Document segment section start

Swedish dancer and choreographer

Erik Tobias Karlsson, (born 15 May 1977) is a Swedish competitive dancer and choreographer. Karlsson has been dancing since the age of eight, and has been a professional dancer and choreographer, mainly in ballroom dancing, since 1999. He has participated in several seasons of the TV4 celebrity dance show Let's Dance, where he won the third season dancing with Tina Nordström. He has also danced with Arja Saijonmaa, Anna Sahlin, Elisabet Höglund, Agneta Sjödin Tina Thörner, Camilla Henemark, and Anette Norberg. He has participated in fourteen seasons overall of the celebrity dance show both in Sweden and the Danish version Vild med dans, where he has danced with Sofie Stougaard, Zindy Laursen, Tina Lund and Hella Joof. He has also danced in the Norwegian version Skal vi danse with celebrities Triana Iglesias and Cecilie Skog.

Document segment section end

» Check your understanding
(A) Revise the passage about Erik Tobias Karlsson starting at the words "Swedish dancer and" and ending after "and Cecilie Skog.", replacing "celebrity dance show" with "celebrity dancing program".
(B) Name every celebrity the passage about Erik Tobias Karlsson says he danced with in the Danish version, Vild med dans.

Dataset extract section start

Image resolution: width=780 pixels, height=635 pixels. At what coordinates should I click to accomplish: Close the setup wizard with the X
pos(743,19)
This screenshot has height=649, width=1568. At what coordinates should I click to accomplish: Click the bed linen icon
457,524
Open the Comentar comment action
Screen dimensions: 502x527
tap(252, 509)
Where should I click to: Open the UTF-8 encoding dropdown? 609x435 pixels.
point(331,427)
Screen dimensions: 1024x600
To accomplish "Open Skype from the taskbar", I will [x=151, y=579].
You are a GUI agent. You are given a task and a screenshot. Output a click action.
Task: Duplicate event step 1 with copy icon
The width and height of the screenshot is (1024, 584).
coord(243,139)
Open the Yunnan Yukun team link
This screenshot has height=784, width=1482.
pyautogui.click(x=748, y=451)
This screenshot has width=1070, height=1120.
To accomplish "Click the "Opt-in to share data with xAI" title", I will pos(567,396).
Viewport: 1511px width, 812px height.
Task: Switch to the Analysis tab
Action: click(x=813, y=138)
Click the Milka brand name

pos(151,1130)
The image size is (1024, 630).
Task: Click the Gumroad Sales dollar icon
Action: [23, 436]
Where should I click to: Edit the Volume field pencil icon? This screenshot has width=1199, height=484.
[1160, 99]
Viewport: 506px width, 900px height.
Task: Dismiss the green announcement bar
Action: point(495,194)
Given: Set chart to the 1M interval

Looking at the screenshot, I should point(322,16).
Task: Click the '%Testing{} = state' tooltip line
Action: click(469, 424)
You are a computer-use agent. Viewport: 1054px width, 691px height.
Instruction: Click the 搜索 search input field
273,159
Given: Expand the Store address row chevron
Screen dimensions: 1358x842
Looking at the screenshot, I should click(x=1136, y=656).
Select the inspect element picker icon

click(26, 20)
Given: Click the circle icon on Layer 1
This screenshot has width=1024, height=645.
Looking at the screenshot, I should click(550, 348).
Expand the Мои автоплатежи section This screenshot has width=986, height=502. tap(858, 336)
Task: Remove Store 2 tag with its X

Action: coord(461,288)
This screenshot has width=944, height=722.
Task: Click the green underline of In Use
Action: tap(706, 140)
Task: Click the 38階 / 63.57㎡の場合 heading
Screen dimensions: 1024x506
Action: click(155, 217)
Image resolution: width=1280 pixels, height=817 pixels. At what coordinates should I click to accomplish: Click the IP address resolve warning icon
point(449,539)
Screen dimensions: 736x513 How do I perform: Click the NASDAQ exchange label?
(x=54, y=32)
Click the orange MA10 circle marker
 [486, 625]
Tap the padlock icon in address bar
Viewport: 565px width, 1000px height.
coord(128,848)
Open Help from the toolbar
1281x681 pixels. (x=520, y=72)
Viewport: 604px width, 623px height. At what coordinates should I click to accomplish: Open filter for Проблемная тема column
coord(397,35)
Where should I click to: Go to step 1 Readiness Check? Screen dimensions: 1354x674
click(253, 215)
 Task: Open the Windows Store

Dataset extract section end

» Task responses
(A)
Swedish dancer and choreographer

Erik Tobias Karlsson, (born 15 May 1977) is a Swedish competitive dancer and choreographer. Karlsson has been dancing since the age of eight, and has been a professional dancer and choreographer, mainly in ballroom dancing, since 1999. He has participated in several seasons of the TV4 celebrity dancing program Let's Dance, where he won the third season dancing with Tina Nordström. He has also danced with Arja Saijonmaa, Anna Sahlin, Elisabet Höglund, Agneta Sjödin Tina Thörner, Camilla Henemark, and Anette Norberg. He has participated in fourteen seasons overall of the celebrity dancing program both in Sweden and the Danish version Vild med dans, where he has danced with Sofie Stougaard, Zindy Laursen, Tina Lund and Hella Joof. He has also danced in the Norwegian version Skal vi danse with celebrities Triana Iglesias and Cecilie Skog.

(B) Sofie Stougaard, Zindy Laursen, Tina Lund, Hella Joof